We have reported previously (see, Vol. 4, No. 2, September, 2009, Vol. 2, No. 2, November, 2007) about a few cases that have considered whether the longer six year statute of limitations applies where a taxpayer overstates the tax basis of an asset. Normally, IRC Section 6501(a) requires that the IRS assess any additional tax it believes is owed within three years after a taxpayer files his return. However, under IRC Section 6501(e), if the return omits gross income that is more than 25% of the amount of gross income reported on the return, then the IRS has six years. A controversy developed over whether overstating the basis of an asset (and thereby underreporting the correct amount of gain) constitutes an omission from gross income.

After taxpayers prevailed in a couple of the early cases, the IRS resorted to self help and wrote a tax regulation that adopted its position. The regulation said that other than the case where goods are being sold in a trade or business, the overstatement of basis does result in an understatement of the taxpayer’s gross income.

In Grapevine Imports v. United States, (March 11, 2011), the IRS had issued its notice proposing a deficiency more than three but less than six years after the tax return had been filed. In the Court of Federal Claims, the court ruled in favor of the taxpayer based on the interpretation of an old Supreme Court case called Colony. However, that happened before the IRS issued its regulations. The case went before the Federal Circuit after the purportedly retroactive regulations were issued.

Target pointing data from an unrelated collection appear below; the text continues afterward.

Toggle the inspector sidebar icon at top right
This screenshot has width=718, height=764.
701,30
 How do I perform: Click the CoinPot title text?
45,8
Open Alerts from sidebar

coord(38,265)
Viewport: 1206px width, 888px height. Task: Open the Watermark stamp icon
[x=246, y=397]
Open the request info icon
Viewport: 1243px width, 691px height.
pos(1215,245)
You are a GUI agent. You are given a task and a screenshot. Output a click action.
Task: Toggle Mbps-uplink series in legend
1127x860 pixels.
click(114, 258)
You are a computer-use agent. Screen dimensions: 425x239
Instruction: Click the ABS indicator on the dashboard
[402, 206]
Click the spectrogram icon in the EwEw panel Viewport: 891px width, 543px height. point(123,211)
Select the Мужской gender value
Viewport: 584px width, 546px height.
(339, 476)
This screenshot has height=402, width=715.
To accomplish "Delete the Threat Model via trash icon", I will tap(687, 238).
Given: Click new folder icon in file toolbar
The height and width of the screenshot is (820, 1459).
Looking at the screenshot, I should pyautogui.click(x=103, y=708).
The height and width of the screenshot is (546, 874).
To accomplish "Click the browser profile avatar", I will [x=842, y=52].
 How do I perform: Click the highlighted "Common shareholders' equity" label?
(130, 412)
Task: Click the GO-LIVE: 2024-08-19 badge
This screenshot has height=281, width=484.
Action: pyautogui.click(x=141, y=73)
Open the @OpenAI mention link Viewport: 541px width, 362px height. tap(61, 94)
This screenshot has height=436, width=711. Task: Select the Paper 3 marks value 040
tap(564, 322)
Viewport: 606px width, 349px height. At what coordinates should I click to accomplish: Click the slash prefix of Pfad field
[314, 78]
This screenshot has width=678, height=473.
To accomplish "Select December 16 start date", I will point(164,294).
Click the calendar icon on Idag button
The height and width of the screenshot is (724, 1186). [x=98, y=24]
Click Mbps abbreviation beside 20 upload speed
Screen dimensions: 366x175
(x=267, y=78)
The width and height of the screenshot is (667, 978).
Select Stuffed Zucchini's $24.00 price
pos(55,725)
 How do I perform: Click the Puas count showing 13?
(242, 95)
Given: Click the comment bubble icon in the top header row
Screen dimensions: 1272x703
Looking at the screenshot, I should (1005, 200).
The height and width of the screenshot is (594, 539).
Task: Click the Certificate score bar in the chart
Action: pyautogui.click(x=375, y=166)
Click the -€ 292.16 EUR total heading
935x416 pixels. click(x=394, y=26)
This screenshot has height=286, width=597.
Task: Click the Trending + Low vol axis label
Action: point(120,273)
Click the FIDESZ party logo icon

Another panel of the Federal Circuit had previously held for the taxpayer on this same issue, but that was also before the regulations were issued. This time, the Federal Circuit held in favor of the government. It found that the regulations were within the authority of the IRS to issue under IRC Section 7805 which empowers the IRS to issue regulations to interpret the Internal Revenue Code. A recent Supreme court case, Mayo Foundation v. United States, played a role in the outcome. The Mayo case will make it far more difficult for a taxpayer to get a court to overturn or invalidate a regulation that has been issued by the IRS. Under Mayo, in order for a tax regulation to be valid, there only need be an ambiguity in the statute it interprets, and the regulation must present a reasonable interpretation of the statute. The Federal Circuit found both of those requirements were satisfied so the government prevailed based upon its own regulation. The law applicable to regulations for this period of time also permitted regulations to be applied retroactively.

There is a good chance that this issue will now go to the Supreme Court for resolution. Two other circuits (the Fourth Circuit in Burks v. United States (February 9, 2011) and the Fifth Circuit in Home Concrete Supply v. United States (February 7, 2011)) have rejected the same regulation post-Mayo, finding that the statute was not ambiguous on its face, so under Mayo a regulation is not permitted.